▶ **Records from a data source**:

"""

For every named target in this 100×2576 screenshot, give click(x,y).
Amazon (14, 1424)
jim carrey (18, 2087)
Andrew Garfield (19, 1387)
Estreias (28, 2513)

"""

▶ **Instructions for the task**: Repeat each record exactly, leaving nothing out.

▶ **Answer for the task**:
For every named target in this 100×2576 screenshot, give click(x,y).
Amazon (14, 1424)
jim carrey (18, 2087)
Andrew Garfield (19, 1387)
Estreias (28, 2513)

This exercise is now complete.